**Data records**
****************
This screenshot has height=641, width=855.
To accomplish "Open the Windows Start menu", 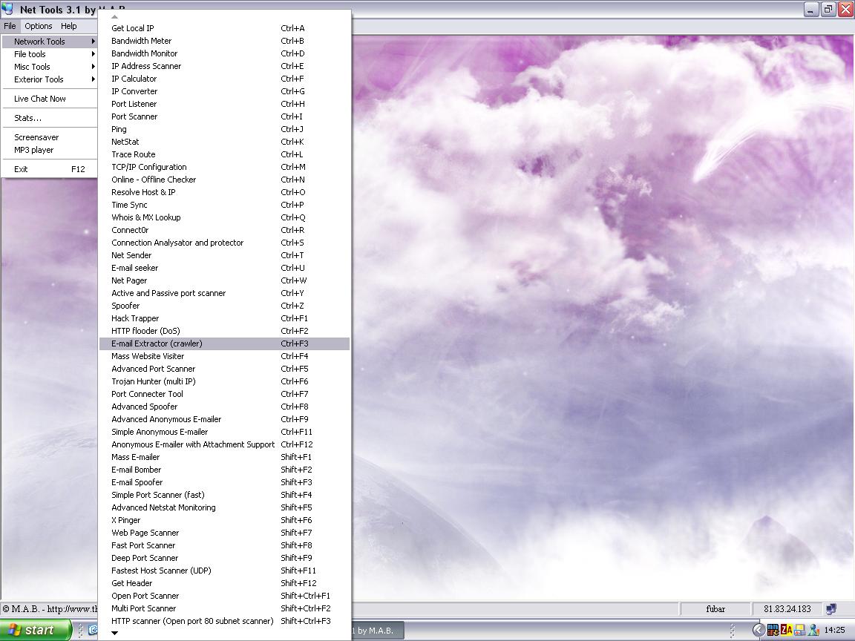I will (36, 630).
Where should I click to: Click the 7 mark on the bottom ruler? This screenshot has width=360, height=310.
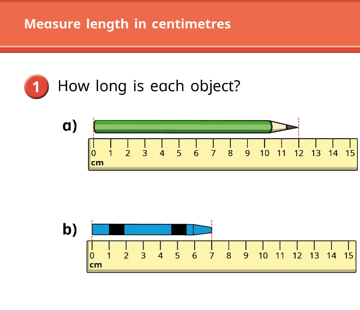[212, 255]
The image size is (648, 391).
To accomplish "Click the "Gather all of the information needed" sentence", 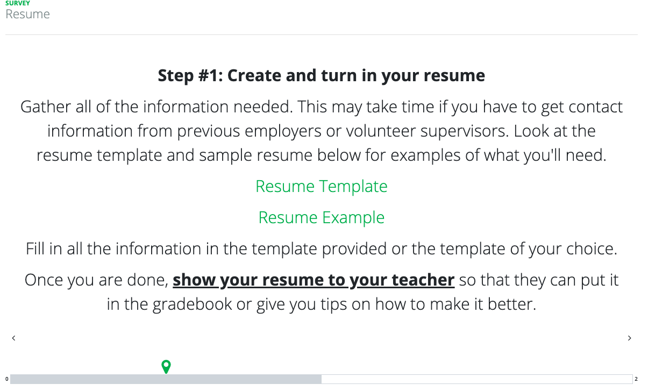I will pyautogui.click(x=156, y=106).
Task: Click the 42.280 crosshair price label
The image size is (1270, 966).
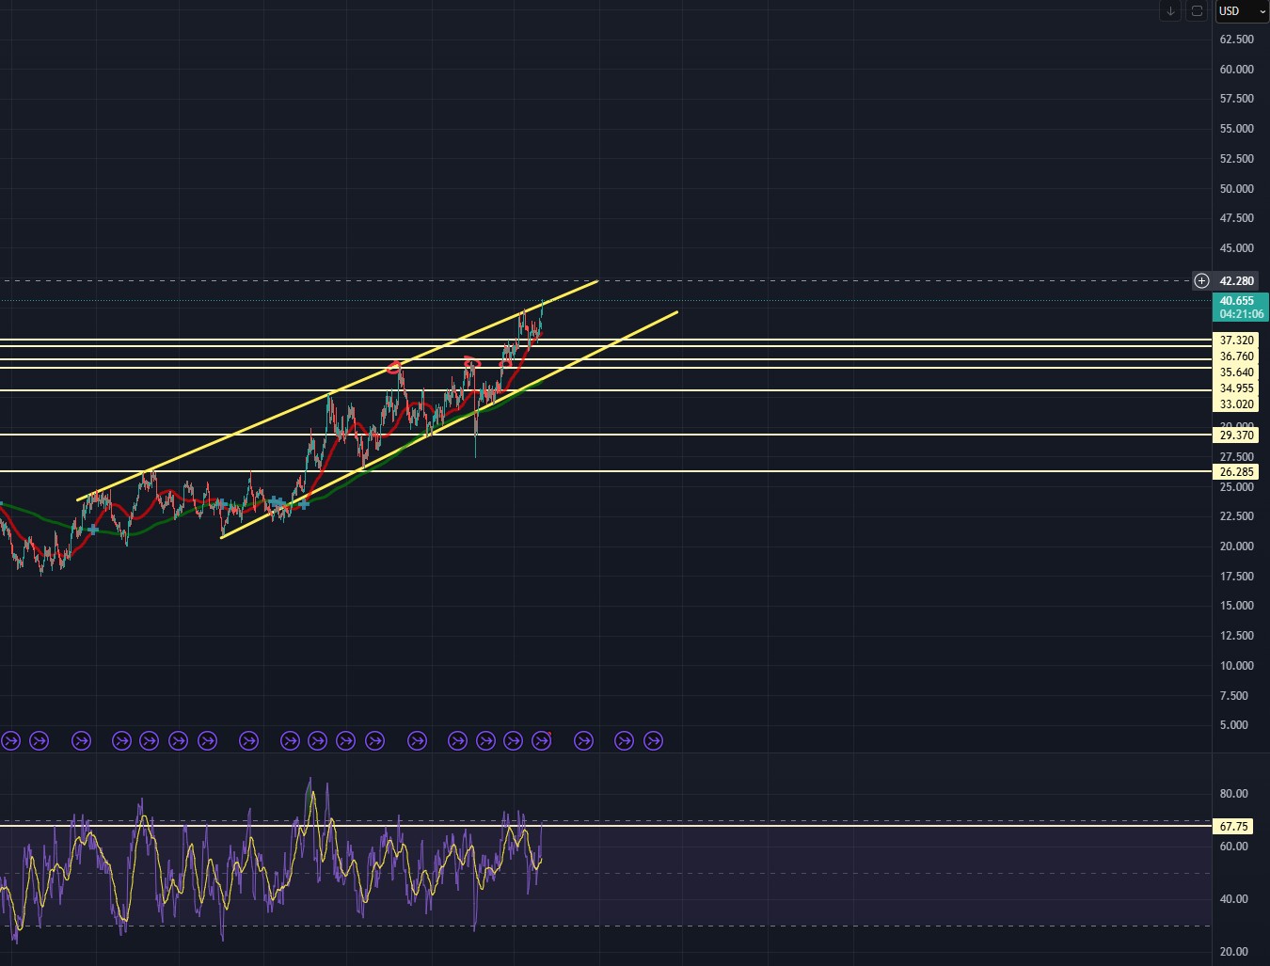Action: (x=1236, y=281)
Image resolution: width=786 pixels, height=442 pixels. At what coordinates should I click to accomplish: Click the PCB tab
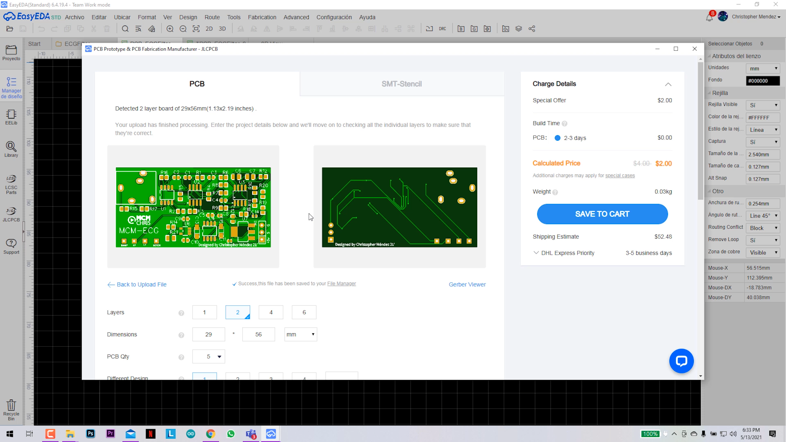click(x=197, y=83)
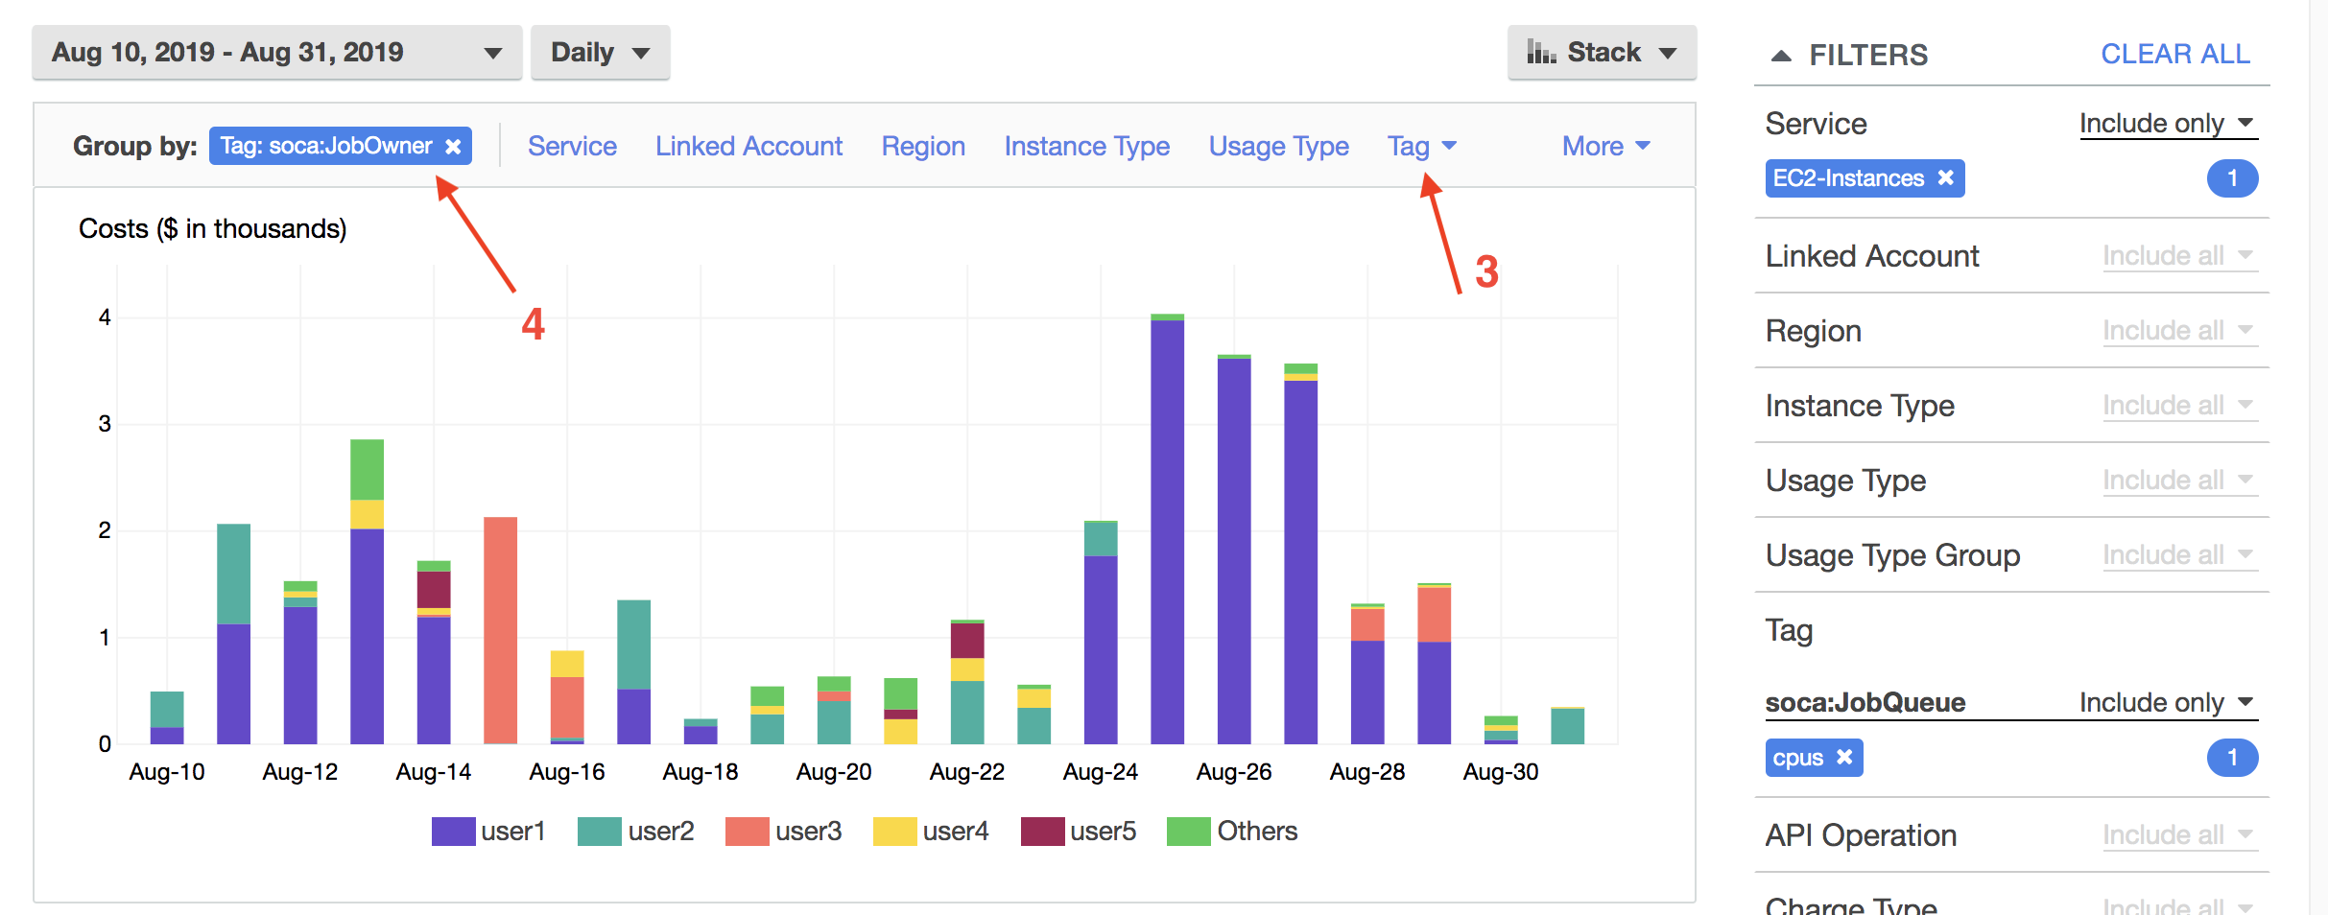
Task: Remove the cpus tag filter
Action: 1844,758
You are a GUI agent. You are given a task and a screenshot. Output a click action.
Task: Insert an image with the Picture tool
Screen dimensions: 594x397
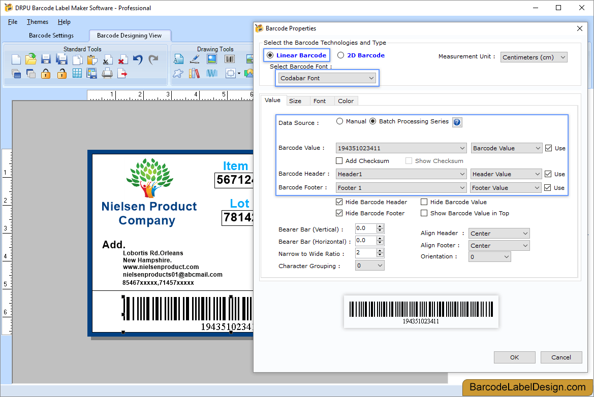pyautogui.click(x=212, y=58)
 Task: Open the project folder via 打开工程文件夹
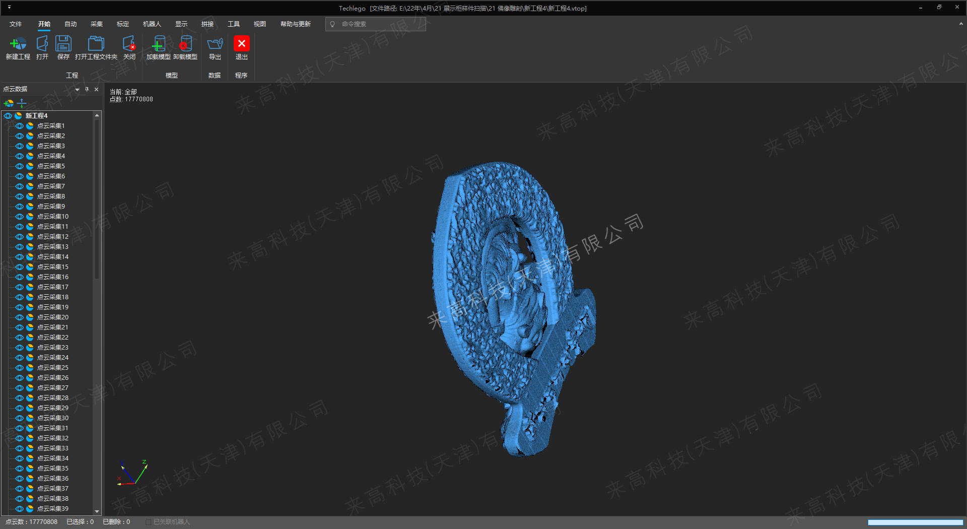pos(96,44)
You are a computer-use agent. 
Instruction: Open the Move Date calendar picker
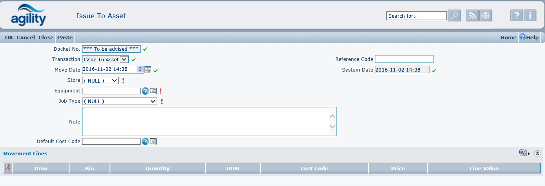148,70
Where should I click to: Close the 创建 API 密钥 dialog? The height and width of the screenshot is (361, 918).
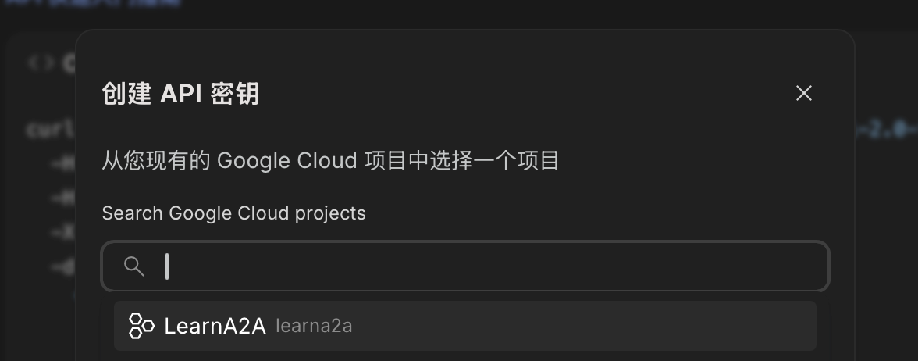pos(803,94)
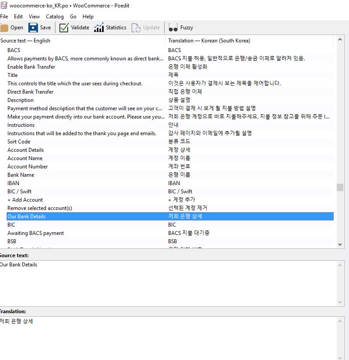Viewport: 349px width, 360px height.
Task: Open the Catalog menu
Action: pyautogui.click(x=55, y=17)
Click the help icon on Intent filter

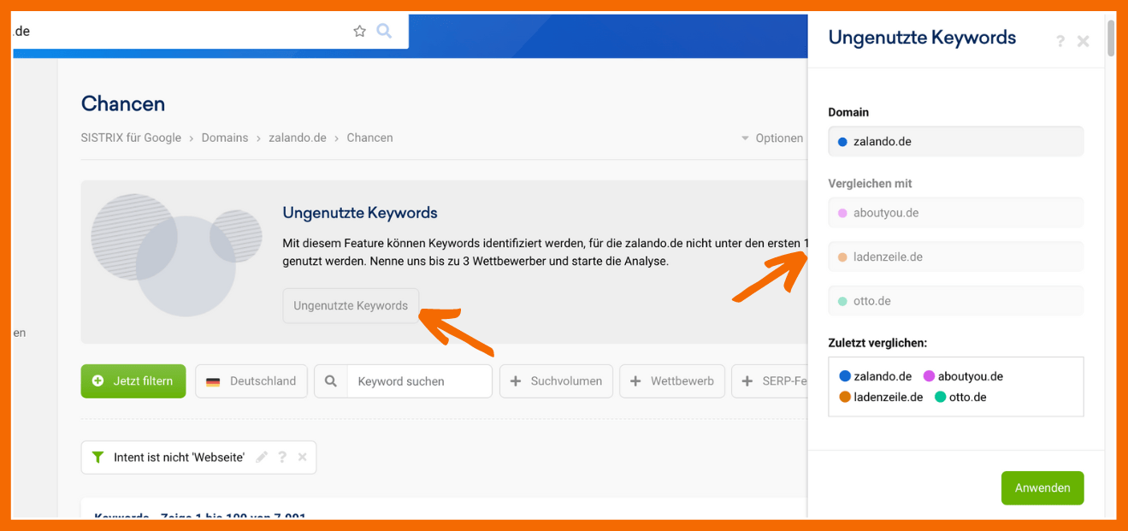coord(282,457)
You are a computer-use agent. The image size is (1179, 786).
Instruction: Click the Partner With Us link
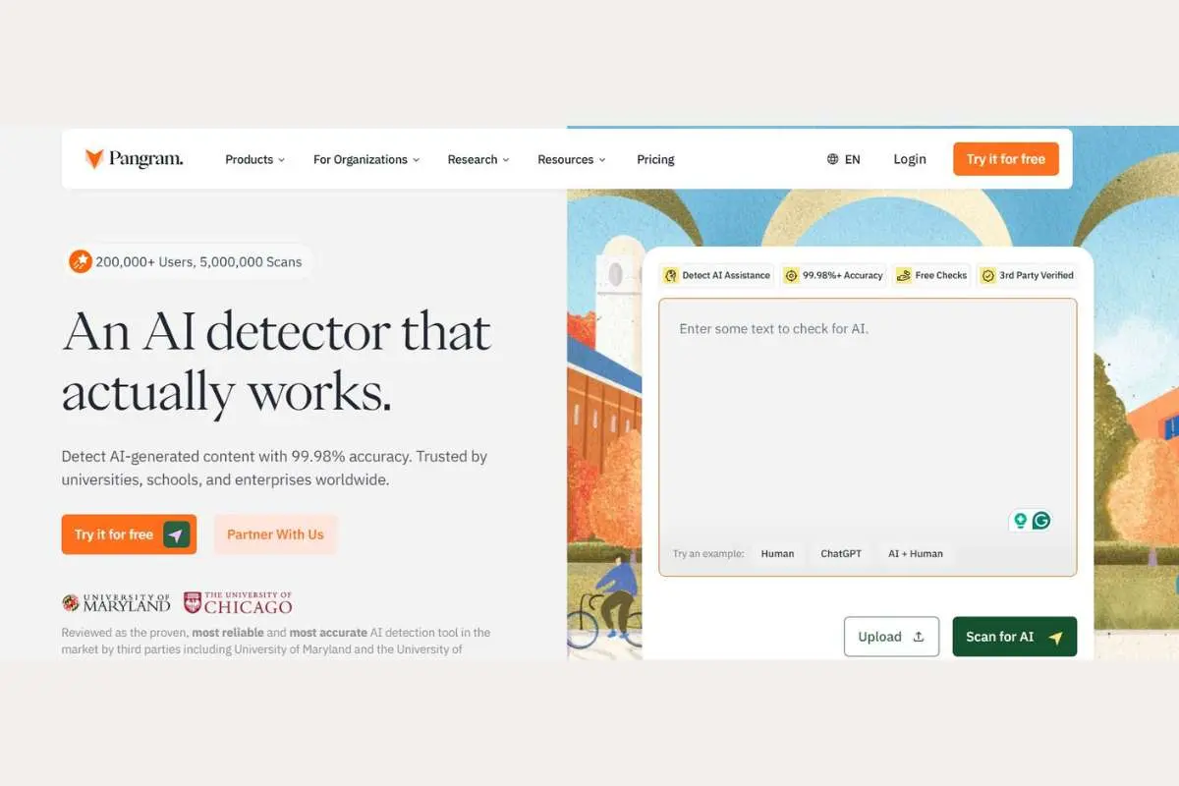pos(275,534)
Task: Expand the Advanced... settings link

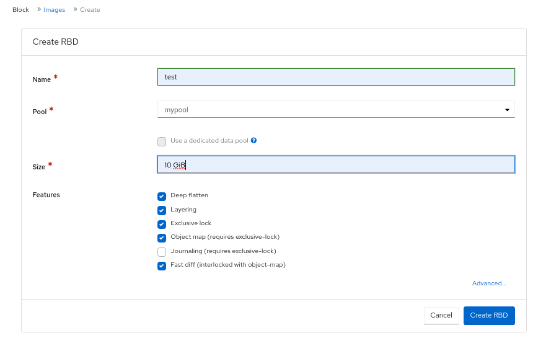Action: [489, 283]
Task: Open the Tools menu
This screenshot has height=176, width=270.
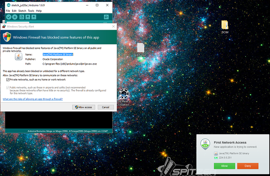Action: pos(31,11)

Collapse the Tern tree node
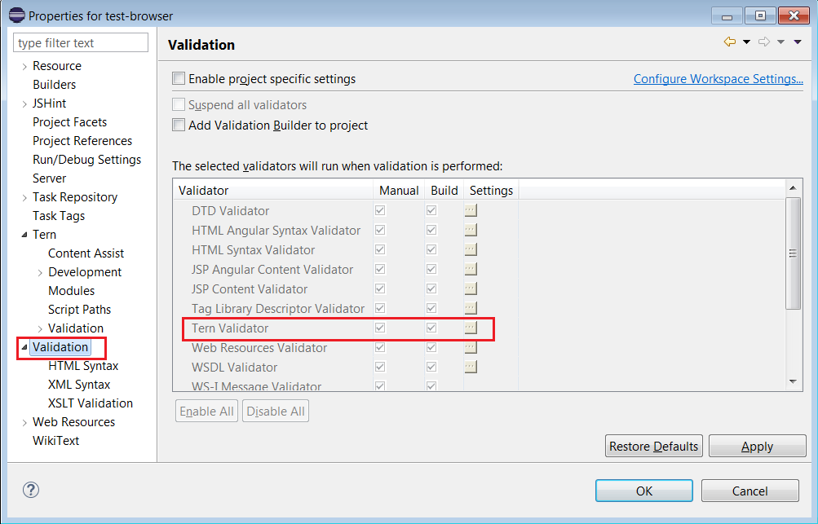click(23, 234)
****************
Starting at the line that holds "Instruction: Open the", copy each line exactly through the end of the material above, keeping both ends and dropping the pictures.

Instruction: Open the Move Date calendar picker
148,70
Where should I click to: Close the 创建 API 密钥 dialog? The height and width of the screenshot is (361, 918).
pos(803,94)
Viewport: 349px width, 360px height.
Task: Open the Catalog menu
Action: pyautogui.click(x=55, y=17)
Click the help icon on Intent filter

coord(282,457)
You are a computer-use agent. The image size is (1179, 786).
Instruction: Click the Partner With Us link
pos(275,534)
Task: Expand the Advanced... settings link

Action: [489, 283]
Task: Open the Tools menu
This screenshot has height=176, width=270.
Action: pos(31,11)

Collapse the Tern tree node
click(23, 234)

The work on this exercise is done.